What can I do with 3 or 4 antelope preference points?
In the regular pool with four points combined with 75% draw odds and 75”+ potential, there are 10 areas and all of them have a minimum of 24% public land.
In the special pool with four points combined with 75% draw odds for 75”+ potential, 21 additional areas open up throughout Wyoming.
If you stay with 75% draw odds and increase trophy potential to 80”+, in the regular pool you have three area options and in the special pool you have 11 area options.
What can I expect with 5 or 9 antelope preference points?
In the regular pool with nine points combined with 75% draw odds and 75”+ potential, there are 41 areas and all have a minimum of 24% public land.
In the special pool with nine points combined with 75% draw odds for 75”+ potential, only two additional areas open up throughout Wyoming.
If you stay with 75% draw odds and increase trophy potential to 80”+, in the regular pool you have 14 area options and in the special pool you have 16 area options.
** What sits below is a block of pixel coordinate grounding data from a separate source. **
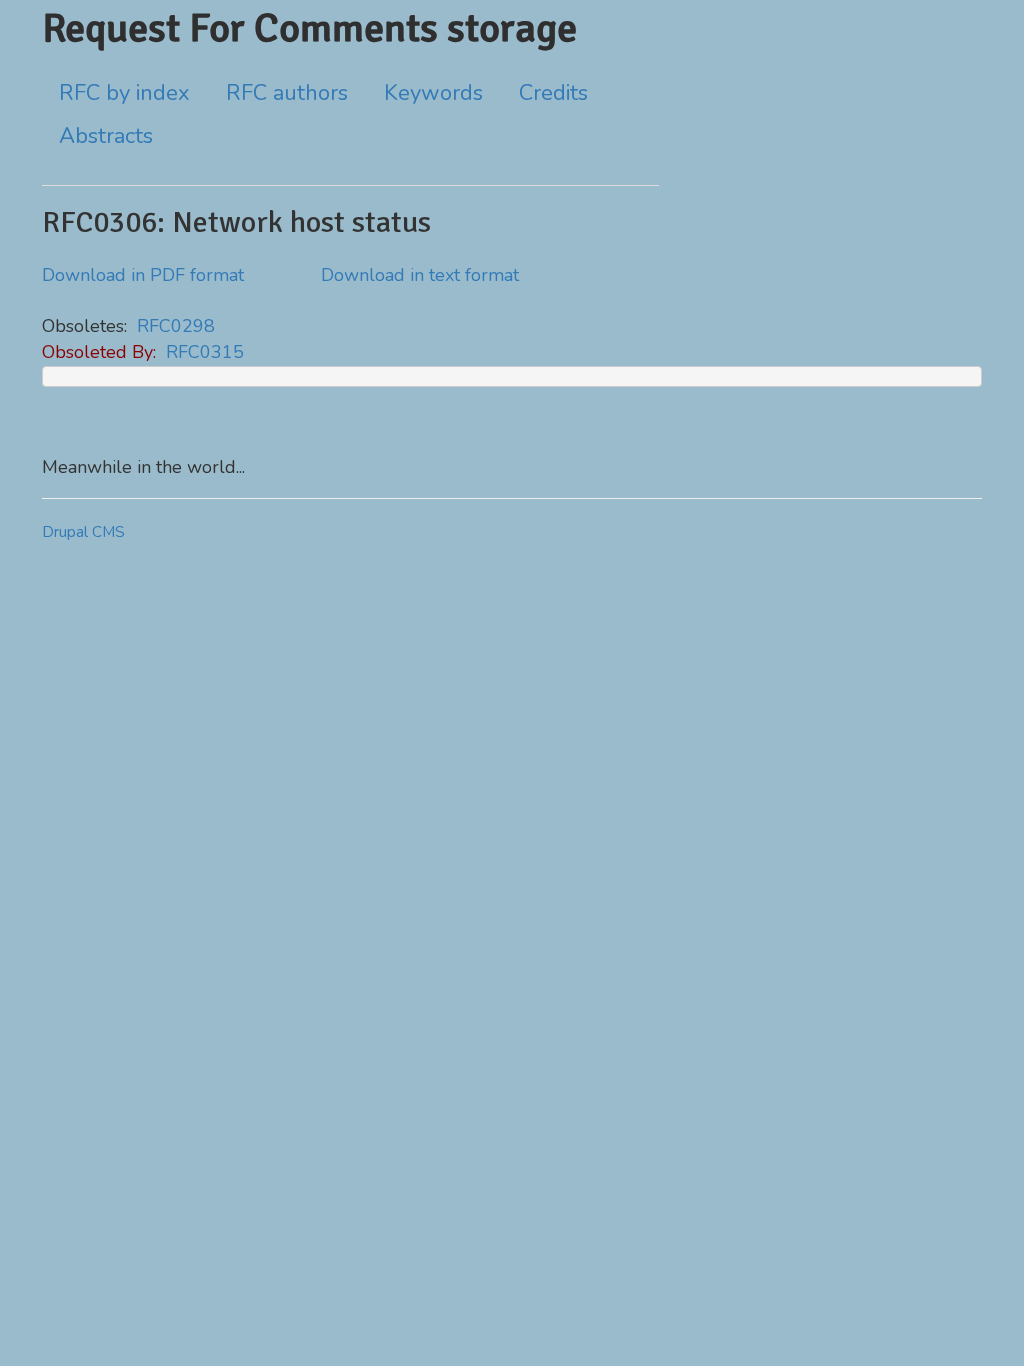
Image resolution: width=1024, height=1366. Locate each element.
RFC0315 (205, 352)
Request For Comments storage (309, 28)
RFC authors (287, 93)
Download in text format (420, 275)
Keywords (433, 93)
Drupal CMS (83, 532)
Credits (553, 93)
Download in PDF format (143, 275)
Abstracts (106, 136)
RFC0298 (176, 326)
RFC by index (124, 93)
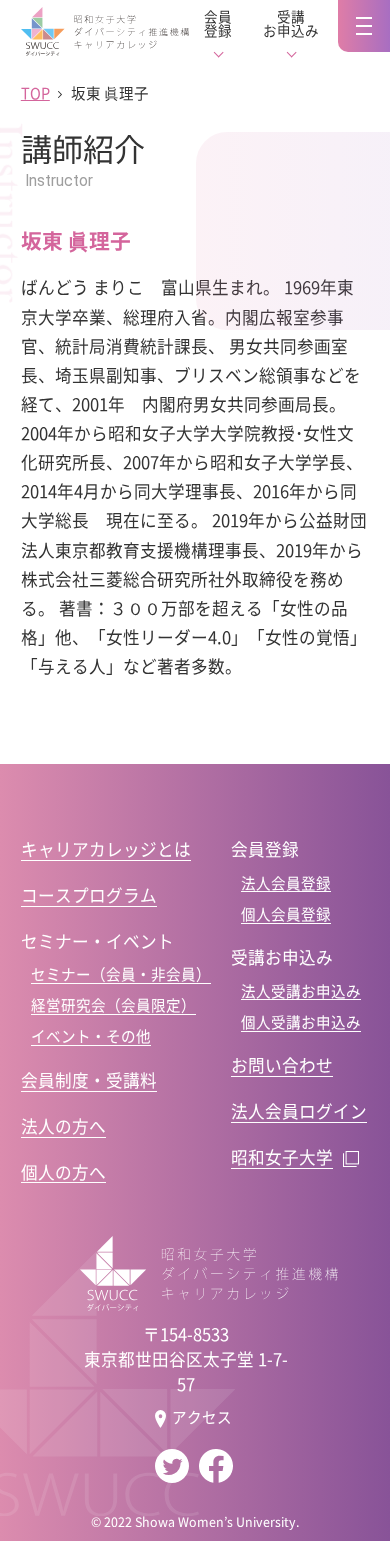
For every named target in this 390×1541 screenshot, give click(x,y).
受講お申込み (291, 23)
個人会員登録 (286, 914)
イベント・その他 (91, 1036)
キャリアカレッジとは (106, 849)
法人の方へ (63, 1126)
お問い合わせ (282, 1065)
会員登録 (218, 23)
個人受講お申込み (301, 1022)
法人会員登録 (286, 883)
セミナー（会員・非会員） (121, 974)
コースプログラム (89, 895)
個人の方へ (63, 1172)
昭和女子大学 (282, 1157)
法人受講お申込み (301, 991)
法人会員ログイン (299, 1111)
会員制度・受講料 (89, 1080)
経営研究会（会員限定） (113, 1005)
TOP (35, 93)
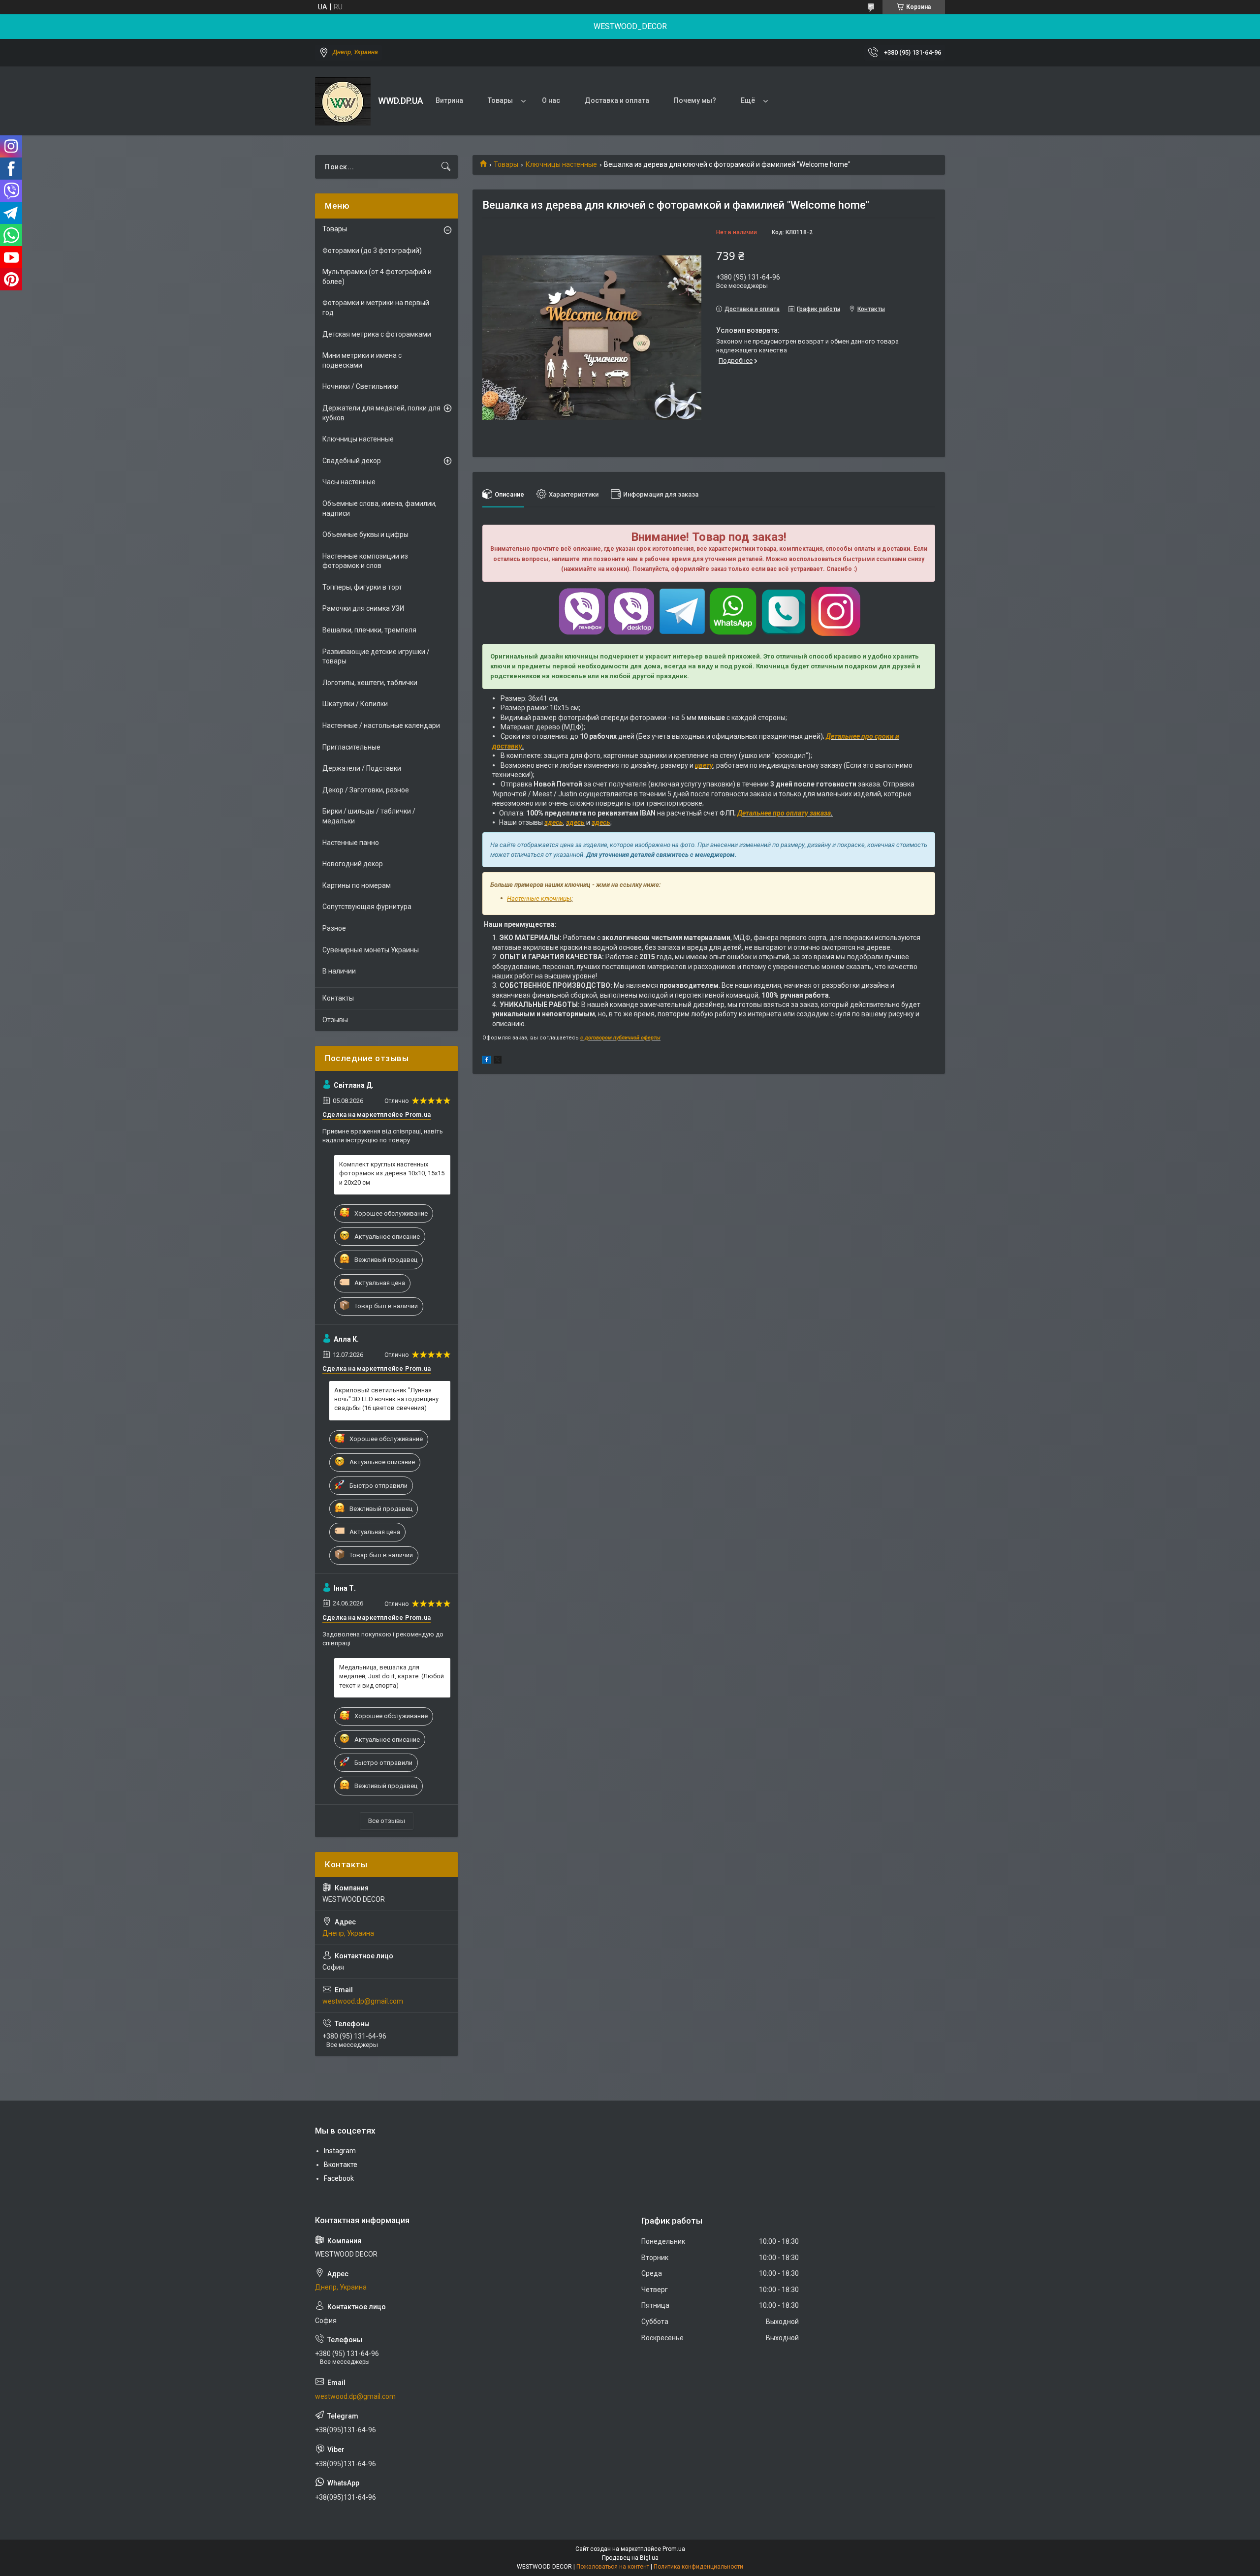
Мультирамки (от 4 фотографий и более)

What can I expect with 10 to 13 antelope preference points?
In the regular pool with 12 points combined with 75% draw odds and 75”+ potential, there are 45 areas and many areas have over 80% public land.
In the special pool with nine points combined with 75% draw odds for 75”+ potential, only one additional area opens up throughout Wyoming.
If you stay with 75% draw odds and increase trophy potential to 80”+, in the regular pool you have 18 area options and in the special pool you have 19 area options.
Best of the best antelope areas
OK. I’ve saved a bunch of points and want to draw and hunt the best of the best areas. The famous Red Desert from the Colorado line north to mid-state offers the best mix of genetics, within a large area and with public access. There is potential for giant bucks. Pay attention to these key factors so you can maximize that license: stay off trigger, learn how to field-judge antelope and let great optics cover the ground. Areas 57, 60, 61, 67 always produce some exceptional antelope. Don’t overlook Shirley Basin Area 48.